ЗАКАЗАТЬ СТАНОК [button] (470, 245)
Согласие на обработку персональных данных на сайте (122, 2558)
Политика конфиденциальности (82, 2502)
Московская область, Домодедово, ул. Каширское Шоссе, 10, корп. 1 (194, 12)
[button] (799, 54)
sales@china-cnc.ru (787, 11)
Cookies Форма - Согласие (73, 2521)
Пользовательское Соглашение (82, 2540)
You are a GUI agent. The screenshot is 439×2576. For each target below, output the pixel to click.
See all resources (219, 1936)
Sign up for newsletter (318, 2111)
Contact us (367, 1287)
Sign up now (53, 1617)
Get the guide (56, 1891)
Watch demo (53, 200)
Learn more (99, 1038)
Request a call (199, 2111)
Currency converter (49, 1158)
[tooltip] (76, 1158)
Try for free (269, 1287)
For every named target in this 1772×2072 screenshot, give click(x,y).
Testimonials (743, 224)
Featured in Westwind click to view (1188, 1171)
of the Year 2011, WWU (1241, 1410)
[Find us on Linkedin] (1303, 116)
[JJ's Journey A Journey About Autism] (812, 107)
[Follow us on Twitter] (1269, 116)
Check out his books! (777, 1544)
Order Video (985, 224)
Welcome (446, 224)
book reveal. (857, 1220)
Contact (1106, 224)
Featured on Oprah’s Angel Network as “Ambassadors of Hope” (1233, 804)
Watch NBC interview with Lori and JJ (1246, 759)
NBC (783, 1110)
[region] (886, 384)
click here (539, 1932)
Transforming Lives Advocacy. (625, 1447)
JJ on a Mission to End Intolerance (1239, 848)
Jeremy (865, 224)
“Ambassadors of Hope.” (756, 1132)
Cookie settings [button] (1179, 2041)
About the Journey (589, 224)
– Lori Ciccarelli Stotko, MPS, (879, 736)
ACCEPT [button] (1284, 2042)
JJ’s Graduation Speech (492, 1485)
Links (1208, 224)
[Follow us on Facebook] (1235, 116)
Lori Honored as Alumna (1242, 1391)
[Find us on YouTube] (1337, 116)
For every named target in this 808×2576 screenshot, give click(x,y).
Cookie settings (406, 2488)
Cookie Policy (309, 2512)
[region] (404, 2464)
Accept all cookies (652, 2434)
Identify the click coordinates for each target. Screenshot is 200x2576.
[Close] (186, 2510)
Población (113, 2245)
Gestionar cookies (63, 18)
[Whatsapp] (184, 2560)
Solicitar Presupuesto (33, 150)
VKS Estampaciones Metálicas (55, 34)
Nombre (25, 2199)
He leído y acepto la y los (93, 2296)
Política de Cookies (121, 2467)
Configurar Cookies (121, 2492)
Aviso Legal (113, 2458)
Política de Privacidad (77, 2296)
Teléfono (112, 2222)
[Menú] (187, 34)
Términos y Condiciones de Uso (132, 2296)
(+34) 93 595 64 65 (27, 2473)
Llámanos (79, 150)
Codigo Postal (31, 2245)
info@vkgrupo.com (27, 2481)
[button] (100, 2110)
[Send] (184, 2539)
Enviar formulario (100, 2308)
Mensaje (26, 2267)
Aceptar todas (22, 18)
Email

■ ■ ■

» **TASK STATEMENT**
An exact repeat of all the entries above is required.

» **EXERCISE ANSWER**
ЗАКАЗАТЬ СТАНОК [button] (470, 245)
Согласие на обработку персональных данных на сайте (122, 2558)
Политика конфиденциальности (82, 2502)
Московская область, Домодедово, ул. Каширское Шоссе, 10, корп. 1 (194, 12)
[button] (799, 54)
sales@china-cnc.ru (787, 11)
Cookies Форма - Согласие (73, 2521)
Пользовательское Соглашение (82, 2540)
You are a GUI agent. The screenshot is 439×2576. For each target below, output the pixel to click.
See all resources (219, 1936)
Sign up for newsletter (318, 2111)
Contact us (367, 1287)
Sign up now (53, 1617)
Get the guide (56, 1891)
Watch demo (53, 200)
Learn more (99, 1038)
Request a call (199, 2111)
Currency converter (49, 1158)
[tooltip] (76, 1158)
Try for free (269, 1287)
For every named target in this 1772×2072 screenshot, give click(x,y).
Testimonials (743, 224)
Featured in Westwind click to view (1188, 1171)
of the Year 2011, WWU (1241, 1410)
[Find us on Linkedin] (1303, 116)
[JJ's Journey A Journey About Autism] (812, 107)
[Follow us on Twitter] (1269, 116)
Check out his books! (777, 1544)
Order Video (985, 224)
Welcome (446, 224)
book reveal. (857, 1220)
Contact (1106, 224)
Featured on Oprah’s Angel Network as “Ambassadors of Hope” (1233, 804)
Watch NBC interview with Lori and JJ (1246, 759)
NBC (783, 1110)
[region] (886, 384)
click here (539, 1932)
Transforming Lives Advocacy. (625, 1447)
JJ on a Mission to End Intolerance (1239, 848)
Jeremy (865, 224)
“Ambassadors of Hope.” (756, 1132)
Cookie settings [button] (1179, 2041)
About the Journey (589, 224)
– Lori Ciccarelli Stotko, MPS, (879, 736)
ACCEPT [button] (1284, 2042)
JJ’s Graduation Speech (492, 1485)
Links (1208, 224)
[Follow us on Facebook] (1235, 116)
Lori Honored as Alumna (1242, 1391)
[Find us on YouTube] (1337, 116)
For every named target in this 808×2576 screenshot, give click(x,y).
Cookie settings (406, 2488)
Cookie Policy (309, 2512)
[region] (404, 2464)
Accept all cookies (652, 2434)
Identify the click coordinates for each target. Screenshot is 200x2576.
[Close] (186, 2510)
Población (113, 2245)
Gestionar cookies (63, 18)
[Whatsapp] (184, 2560)
Solicitar Presupuesto (33, 150)
VKS Estampaciones Metálicas (55, 34)
Nombre (25, 2199)
He leído y acepto la y los (93, 2296)
Política de Cookies (121, 2467)
Configurar Cookies (121, 2492)
Aviso Legal (113, 2458)
Política de Privacidad (77, 2296)
Teléfono (112, 2222)
[Menú] (187, 34)
Términos y Condiciones de Uso (132, 2296)
(+34) 93 595 64 65 (27, 2473)
Llámanos (79, 150)
Codigo Postal (31, 2245)
info@vkgrupo.com (27, 2481)
[button] (100, 2110)
[Send] (184, 2539)
Enviar formulario (100, 2308)
Mensaje (26, 2267)
Aceptar todas (22, 18)
Email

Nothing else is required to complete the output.